O IMPEACHMENT: A situação do PT como organização criminosa judicialmente comprovada pela Operação Lava Jato, as falcatruas perpetradas pela Presidente Dilma Rousseff, em forma de pedaladas fiscais amparadas pela “contabilidade criativa” mais ainda, a manipulação dos indicadores econômicos que fizeram deste governo um poço de lama. Contudo, os petistas menos iluminados como tarefeiros do partido partem pras ruas gritando palavra de ordem acusando o Impeachment de golpe, vociferando pelos quatros cantos que se trata de uma trama internacional a favor das petroleiras americanas que querem porque querem se apropriar da exploração do pré-sal, como também privatizar a Petrobras e outras narrativas para desviar o foco do Impeachment da Presidente Dilma Rousseff.
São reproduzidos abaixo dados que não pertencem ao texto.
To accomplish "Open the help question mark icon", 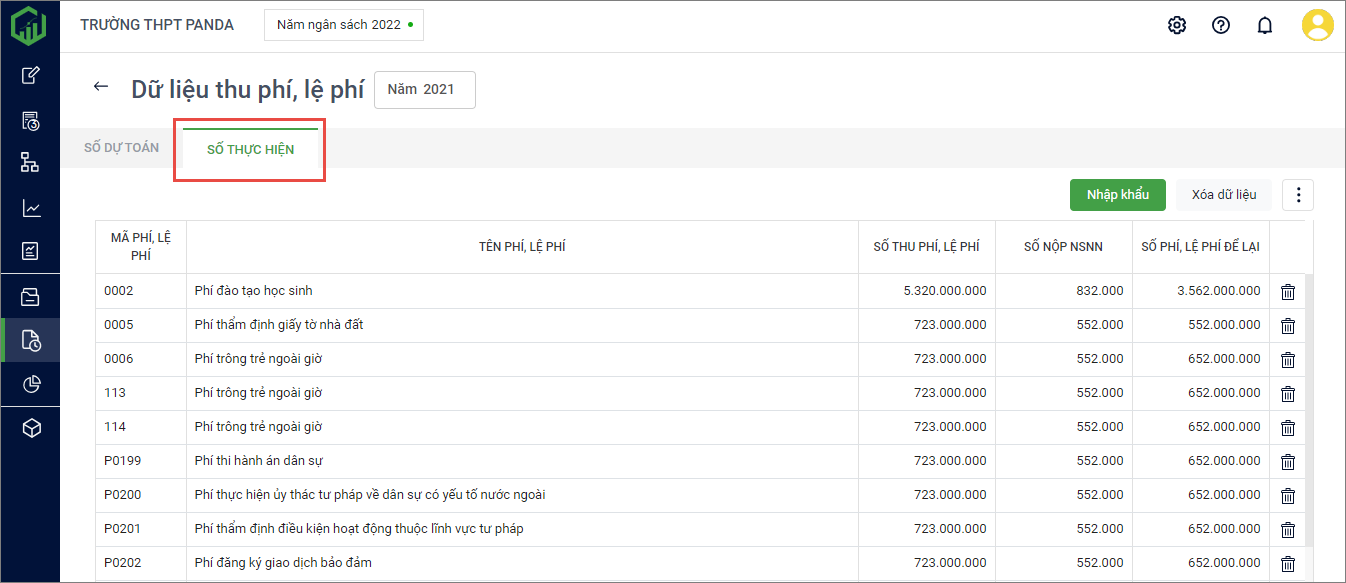I will [x=1221, y=25].
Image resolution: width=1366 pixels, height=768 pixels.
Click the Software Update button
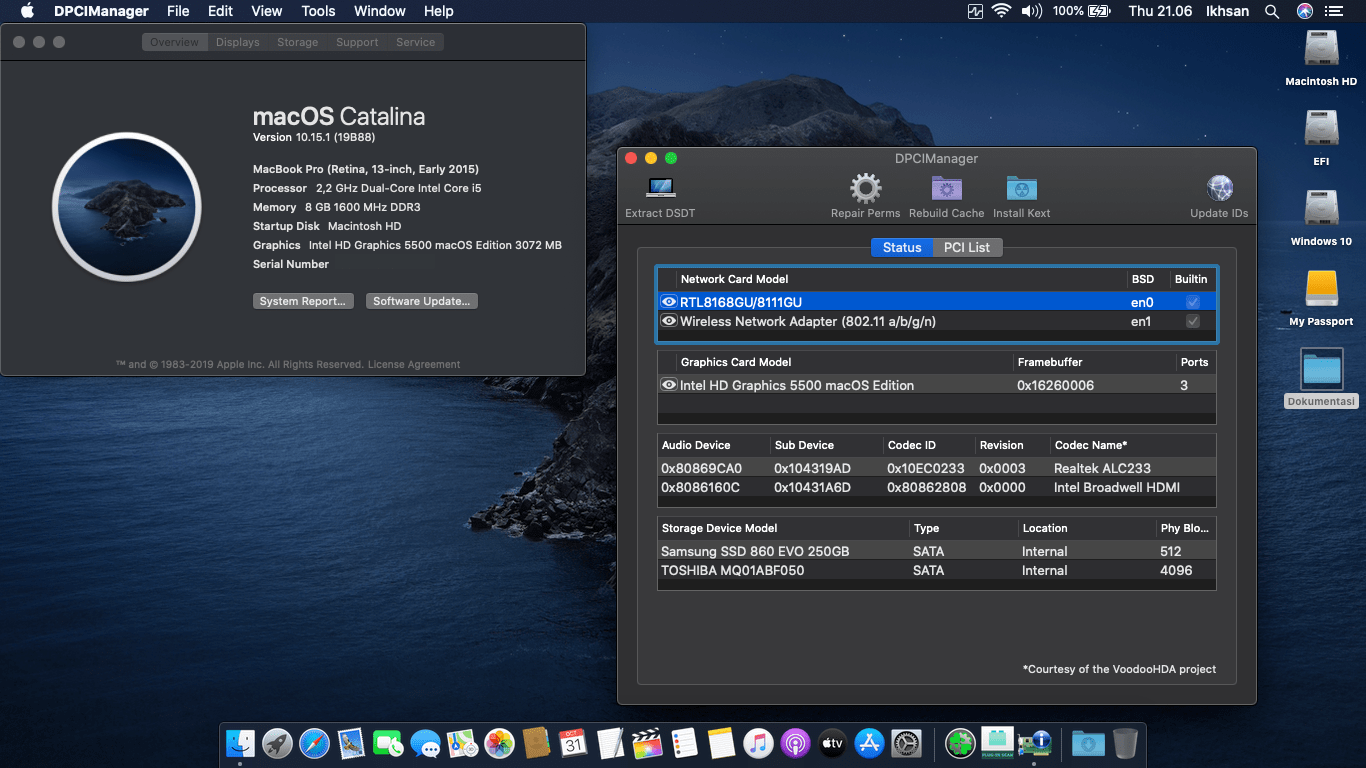point(421,301)
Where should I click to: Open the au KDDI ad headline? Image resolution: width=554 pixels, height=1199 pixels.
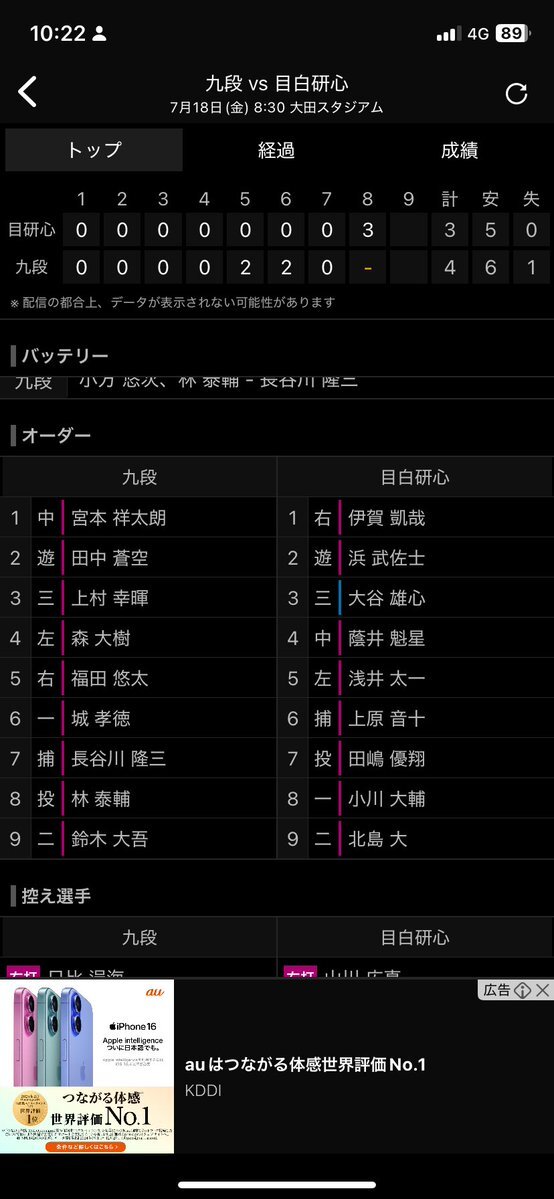pos(305,1064)
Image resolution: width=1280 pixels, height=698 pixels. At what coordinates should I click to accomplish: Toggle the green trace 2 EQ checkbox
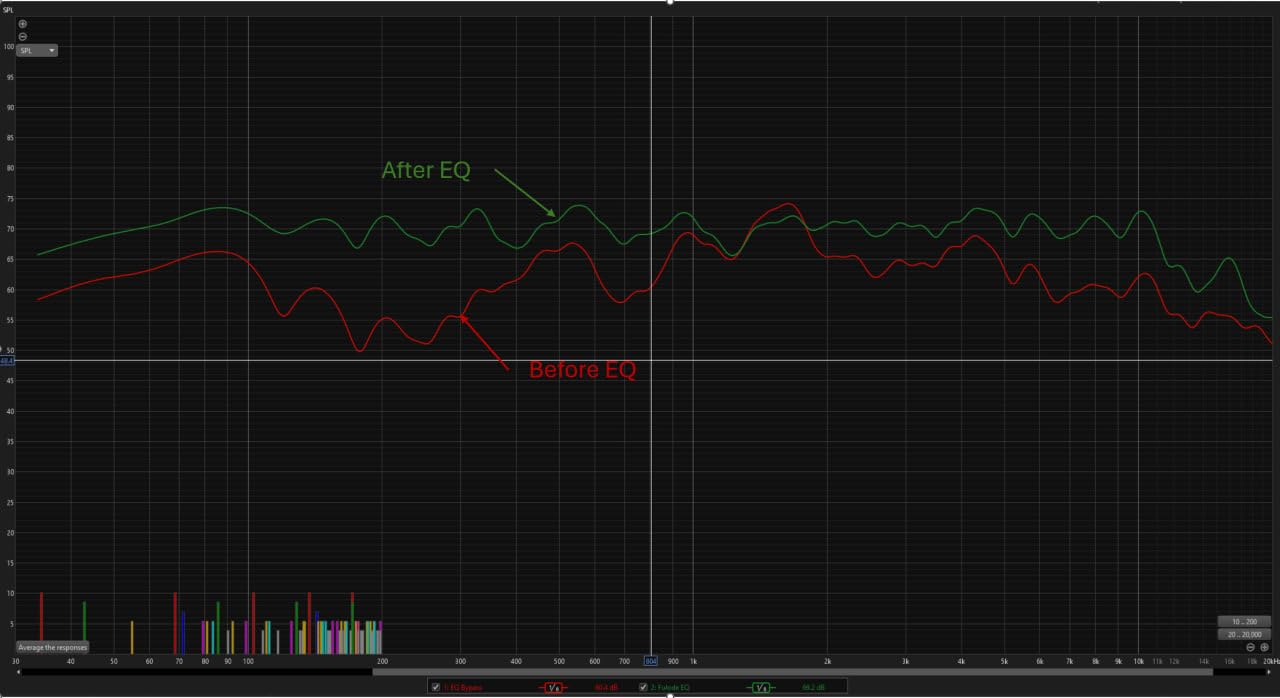[644, 687]
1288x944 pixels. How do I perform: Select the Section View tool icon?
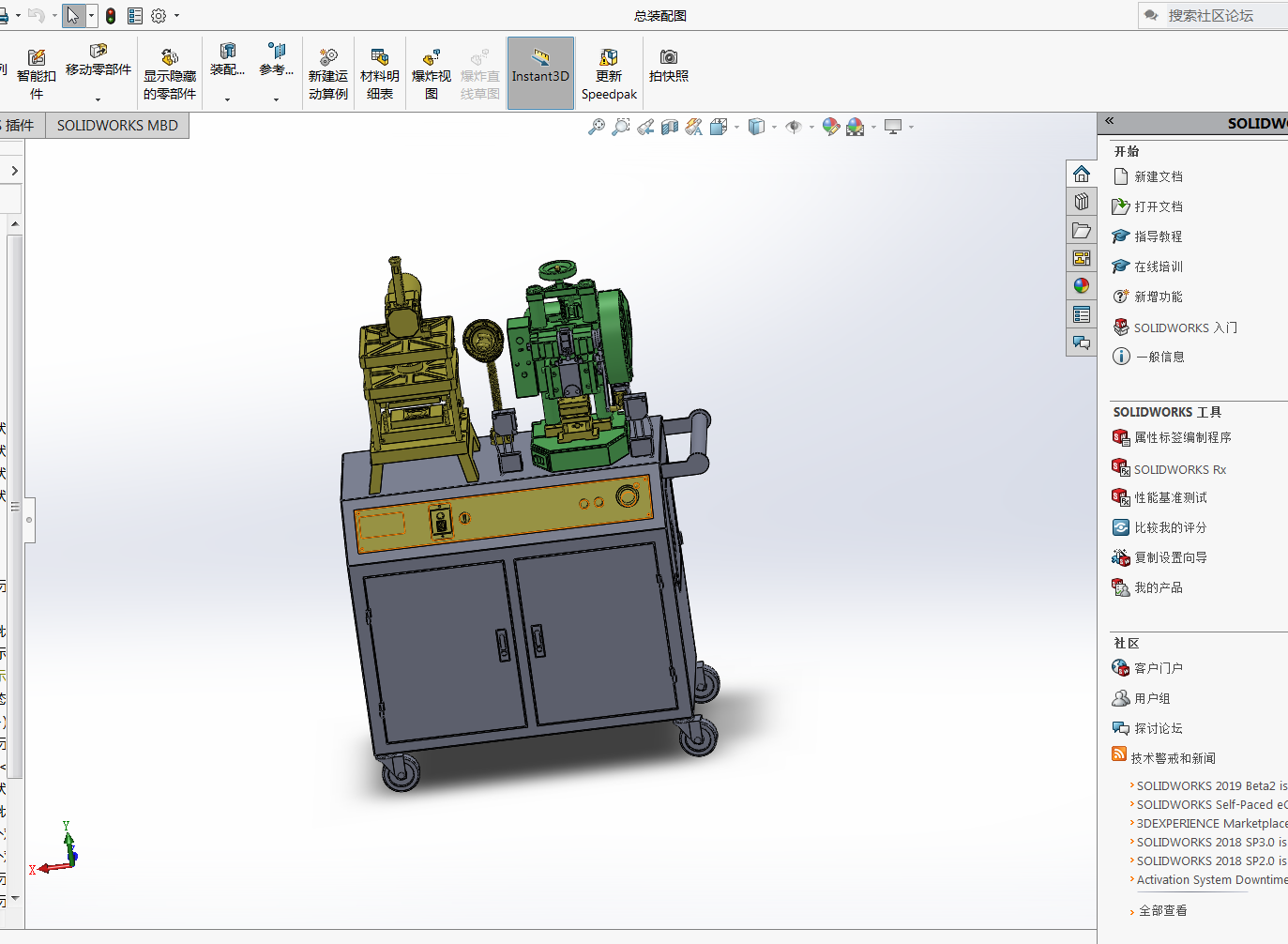(670, 127)
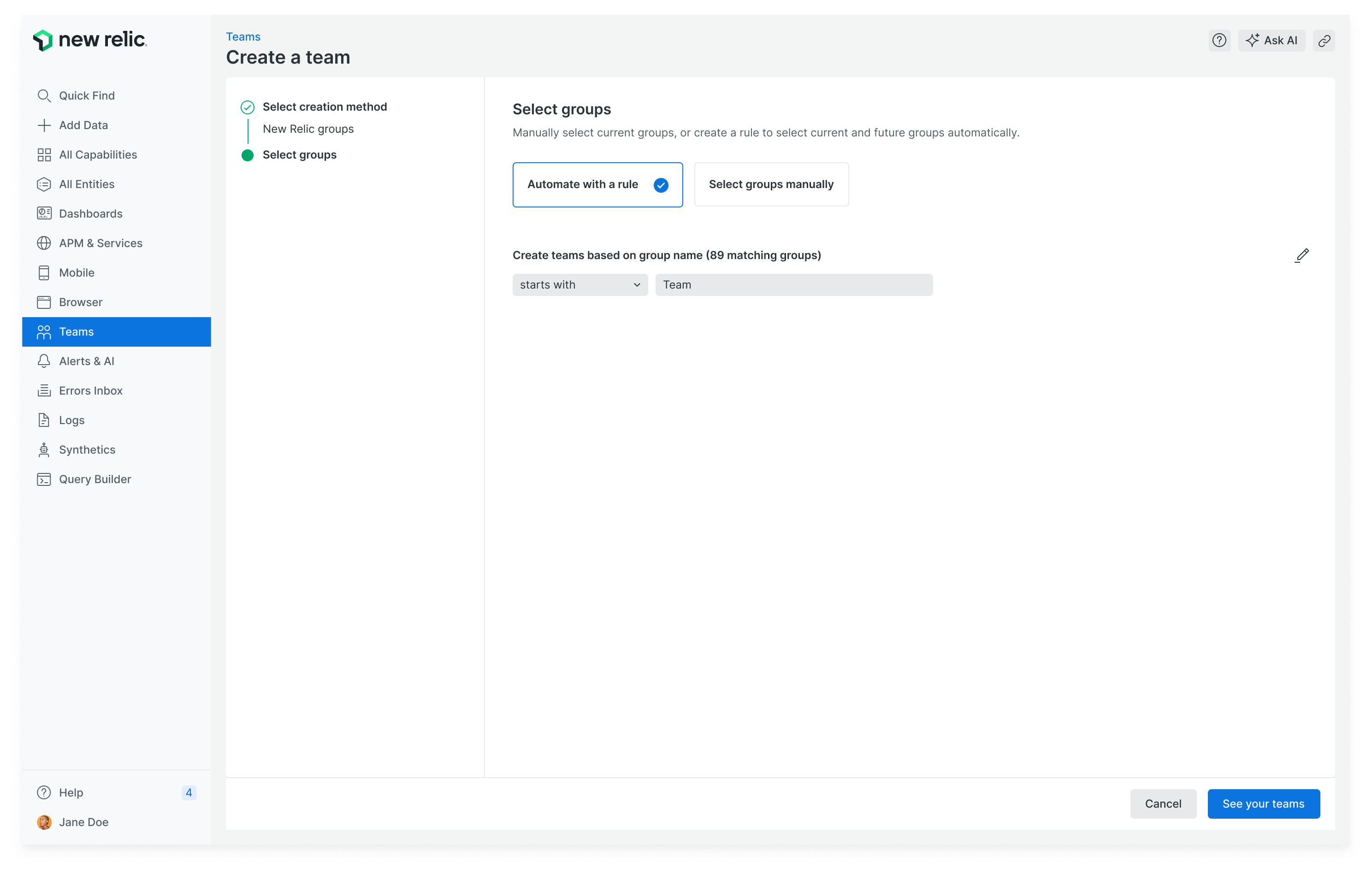Click the See your teams button

pyautogui.click(x=1263, y=803)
Comportam-se como um Pitbull agredindo a todos (as) que apoiam a Operação Lava Jato, a cumplicidade do Lula nas operações criminosas capitaneada pelo partido e, sobretudo, quando se defende judicialmente a criminalização do PT com a cassação do seu registro e dos demais partidos que comprovadamente estiverem envolvidos na urdida trama da corrupção. Além do Impeachment da Presidente da Dilma Rousseff, pensamos que a limpeza deva ser completa com a cassação do Presidente da Câmara Federal Eduardo Cunha e do Presidente do Congresso Nacional Renan Calheiros, ambos do PMDB, que respondem a Justiça por recebimento de propina, conta no exterior e por improbidade administrativa, entre outros crimes do qual são acusados. Das quatro manifestações de rua deste ano o grito “Fora Dilma” tem sido unanime, fato este que se intensifica ainda mais por toda a Nação, a exigir do Congresso Nacional apuração do crime de responsabilidade, matéria esta amparada na Constituição, que resulta no impedimento da Presidente Dilma Rousseff de continuar a frente da Presidente da República, em assim sendo, estando de acordo com a Lei e a vontade do povo – Impeachment Já! Para o bem o Brasil.